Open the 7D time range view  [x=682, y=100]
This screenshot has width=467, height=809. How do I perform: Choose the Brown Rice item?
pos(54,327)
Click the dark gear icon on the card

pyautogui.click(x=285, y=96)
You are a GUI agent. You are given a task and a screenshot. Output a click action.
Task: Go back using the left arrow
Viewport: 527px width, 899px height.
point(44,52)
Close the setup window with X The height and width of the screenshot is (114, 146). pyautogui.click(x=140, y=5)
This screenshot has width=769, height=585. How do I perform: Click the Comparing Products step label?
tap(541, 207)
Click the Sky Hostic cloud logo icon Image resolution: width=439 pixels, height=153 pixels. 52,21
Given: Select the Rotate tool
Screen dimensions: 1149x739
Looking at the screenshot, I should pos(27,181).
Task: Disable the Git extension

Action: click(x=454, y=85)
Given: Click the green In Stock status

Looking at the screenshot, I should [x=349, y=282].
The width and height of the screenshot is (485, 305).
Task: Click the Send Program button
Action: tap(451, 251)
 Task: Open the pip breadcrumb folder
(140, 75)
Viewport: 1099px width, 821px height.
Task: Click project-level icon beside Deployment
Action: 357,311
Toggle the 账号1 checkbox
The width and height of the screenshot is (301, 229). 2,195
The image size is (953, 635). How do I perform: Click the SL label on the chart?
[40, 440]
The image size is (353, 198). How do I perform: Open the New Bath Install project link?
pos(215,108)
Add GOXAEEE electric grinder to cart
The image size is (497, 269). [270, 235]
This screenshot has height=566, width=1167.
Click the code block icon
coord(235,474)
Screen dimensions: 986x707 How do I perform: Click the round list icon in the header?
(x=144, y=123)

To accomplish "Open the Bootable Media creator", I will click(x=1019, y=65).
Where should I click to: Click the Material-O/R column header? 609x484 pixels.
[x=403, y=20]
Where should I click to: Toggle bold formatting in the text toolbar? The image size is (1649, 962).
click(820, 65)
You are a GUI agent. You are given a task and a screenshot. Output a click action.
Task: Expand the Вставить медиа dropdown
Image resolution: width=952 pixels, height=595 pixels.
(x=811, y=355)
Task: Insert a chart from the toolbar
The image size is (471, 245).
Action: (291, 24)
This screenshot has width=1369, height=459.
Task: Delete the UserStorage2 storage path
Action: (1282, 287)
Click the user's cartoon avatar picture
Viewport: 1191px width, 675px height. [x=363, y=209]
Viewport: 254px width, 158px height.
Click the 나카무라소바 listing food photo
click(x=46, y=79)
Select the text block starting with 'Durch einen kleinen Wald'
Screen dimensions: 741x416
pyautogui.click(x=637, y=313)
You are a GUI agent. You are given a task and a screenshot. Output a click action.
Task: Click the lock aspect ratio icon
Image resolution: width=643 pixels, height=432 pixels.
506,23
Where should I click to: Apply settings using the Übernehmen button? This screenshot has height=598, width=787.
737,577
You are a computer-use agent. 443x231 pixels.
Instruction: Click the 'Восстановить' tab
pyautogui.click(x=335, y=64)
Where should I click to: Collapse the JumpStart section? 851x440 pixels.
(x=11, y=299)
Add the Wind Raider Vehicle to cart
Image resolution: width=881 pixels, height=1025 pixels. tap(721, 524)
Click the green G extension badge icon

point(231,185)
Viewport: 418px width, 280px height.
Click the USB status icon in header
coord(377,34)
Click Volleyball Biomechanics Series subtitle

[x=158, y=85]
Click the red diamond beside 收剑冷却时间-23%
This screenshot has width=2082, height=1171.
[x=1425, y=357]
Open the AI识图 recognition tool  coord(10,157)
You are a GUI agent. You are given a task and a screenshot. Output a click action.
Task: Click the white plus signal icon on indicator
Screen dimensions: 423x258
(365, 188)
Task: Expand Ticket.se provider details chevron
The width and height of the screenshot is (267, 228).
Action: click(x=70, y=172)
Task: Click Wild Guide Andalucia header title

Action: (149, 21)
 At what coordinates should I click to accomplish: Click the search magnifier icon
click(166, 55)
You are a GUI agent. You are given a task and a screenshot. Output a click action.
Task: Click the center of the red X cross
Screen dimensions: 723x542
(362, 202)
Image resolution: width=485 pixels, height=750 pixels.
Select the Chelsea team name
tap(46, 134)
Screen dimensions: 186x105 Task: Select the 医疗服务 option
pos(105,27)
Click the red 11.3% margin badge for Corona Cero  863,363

▸ **Instructions to follow**
Show the lines from the data above that contain the string "Expand".

▸ **Exercise solution**
Task: Expand the Вставить медиа dropdown
Task: Expand Ticket.se provider details chevron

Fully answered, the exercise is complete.